> _Aim of the exercise_:
The expected output is exactly the lines below, starting at the line with "Food, Cooking and Drink (140, 386)" and ending at the line with "Education (140, 257)", both included; no other line belongs in it.

(Stored records)
# # # # # # #

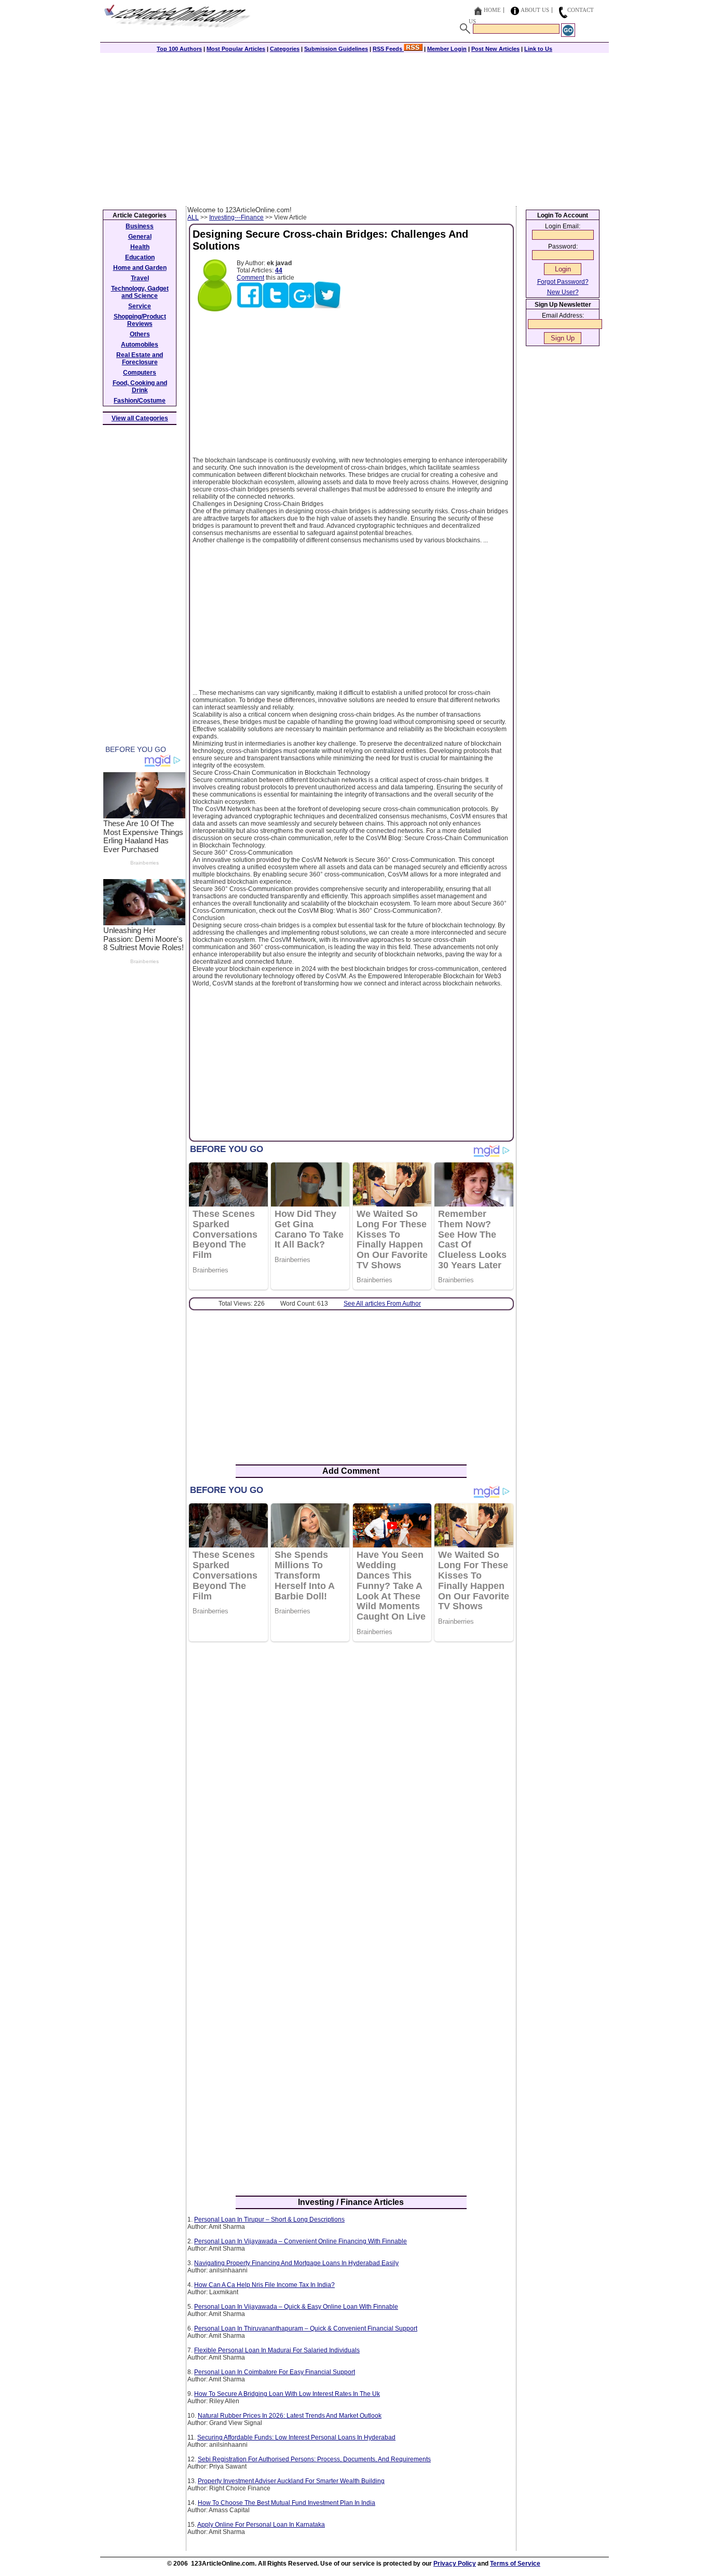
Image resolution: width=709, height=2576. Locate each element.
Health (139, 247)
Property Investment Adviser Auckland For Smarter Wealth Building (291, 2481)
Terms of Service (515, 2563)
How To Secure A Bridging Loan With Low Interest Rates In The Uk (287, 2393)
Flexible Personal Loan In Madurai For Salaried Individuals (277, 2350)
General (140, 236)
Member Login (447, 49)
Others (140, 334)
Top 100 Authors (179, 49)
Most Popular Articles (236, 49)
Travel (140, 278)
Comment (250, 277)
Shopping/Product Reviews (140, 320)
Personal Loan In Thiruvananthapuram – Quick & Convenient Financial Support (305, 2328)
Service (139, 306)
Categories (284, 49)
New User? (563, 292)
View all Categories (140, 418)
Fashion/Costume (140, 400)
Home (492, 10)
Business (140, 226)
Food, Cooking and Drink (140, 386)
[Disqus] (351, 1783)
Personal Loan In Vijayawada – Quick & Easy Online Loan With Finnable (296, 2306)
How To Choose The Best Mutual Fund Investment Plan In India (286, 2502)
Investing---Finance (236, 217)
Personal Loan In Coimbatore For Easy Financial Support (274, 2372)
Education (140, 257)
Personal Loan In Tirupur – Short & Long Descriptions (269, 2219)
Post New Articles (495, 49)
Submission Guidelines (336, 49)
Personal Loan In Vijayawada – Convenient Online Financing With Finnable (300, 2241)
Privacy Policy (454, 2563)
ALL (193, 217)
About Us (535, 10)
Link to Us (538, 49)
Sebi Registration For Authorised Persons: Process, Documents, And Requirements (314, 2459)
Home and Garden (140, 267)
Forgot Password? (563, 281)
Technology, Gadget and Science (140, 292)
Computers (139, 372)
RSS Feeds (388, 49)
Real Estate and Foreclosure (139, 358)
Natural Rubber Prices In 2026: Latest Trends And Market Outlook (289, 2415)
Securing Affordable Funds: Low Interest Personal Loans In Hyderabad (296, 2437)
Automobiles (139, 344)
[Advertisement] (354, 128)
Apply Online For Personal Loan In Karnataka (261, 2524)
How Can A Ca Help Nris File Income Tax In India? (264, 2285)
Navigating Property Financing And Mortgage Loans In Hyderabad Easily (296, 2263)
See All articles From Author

# # # # # # #

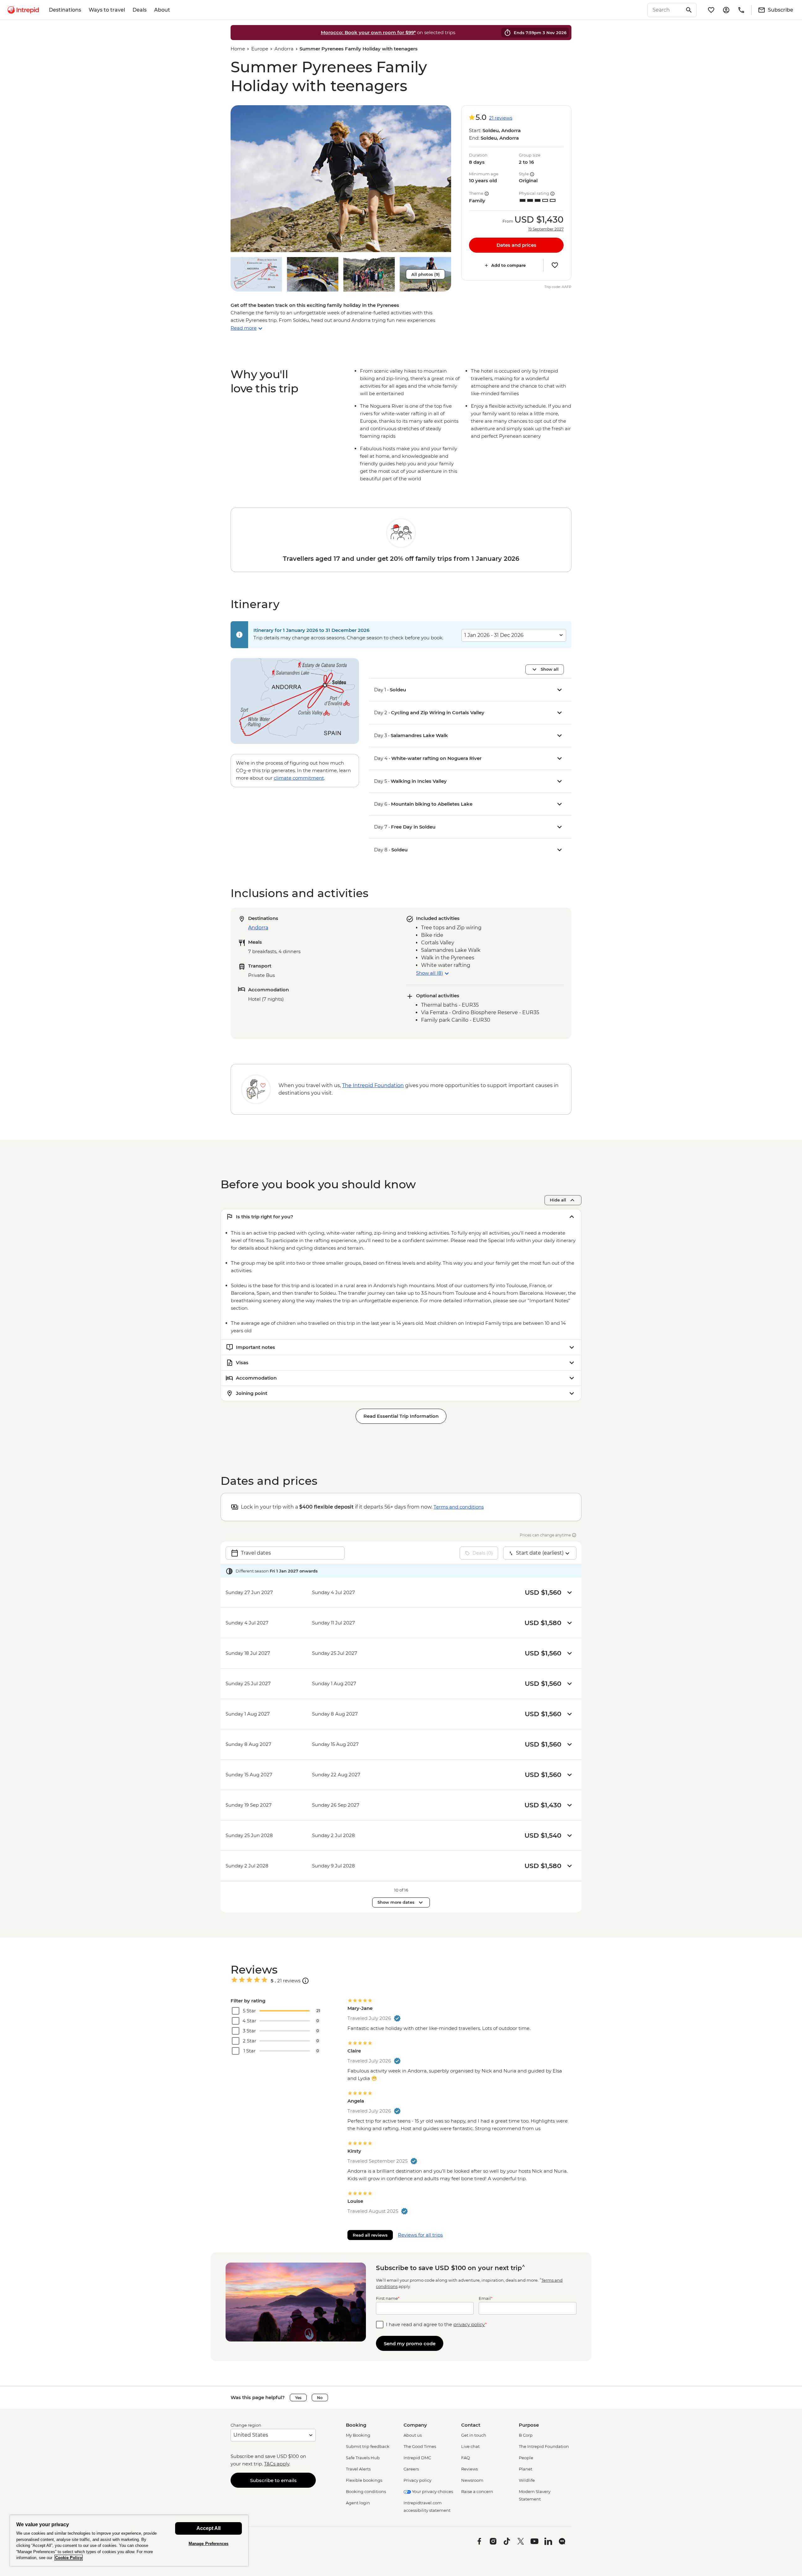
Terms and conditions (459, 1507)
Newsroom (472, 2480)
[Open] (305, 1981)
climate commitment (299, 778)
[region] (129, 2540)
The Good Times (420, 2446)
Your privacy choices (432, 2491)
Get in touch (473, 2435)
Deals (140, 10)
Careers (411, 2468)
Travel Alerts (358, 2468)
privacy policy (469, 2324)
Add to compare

# # # # # # #

> _The answer_:
Food, Cooking and Drink (140, 386)
[Disqus] (351, 1783)
Personal Loan In Vijayawada – Quick & Easy Online Loan With Finnable (296, 2306)
How To Choose The Best Mutual Fund Investment Plan In India (286, 2502)
Investing---Finance (236, 217)
Personal Loan In Coimbatore For Easy Financial Support (274, 2372)
Education (140, 257)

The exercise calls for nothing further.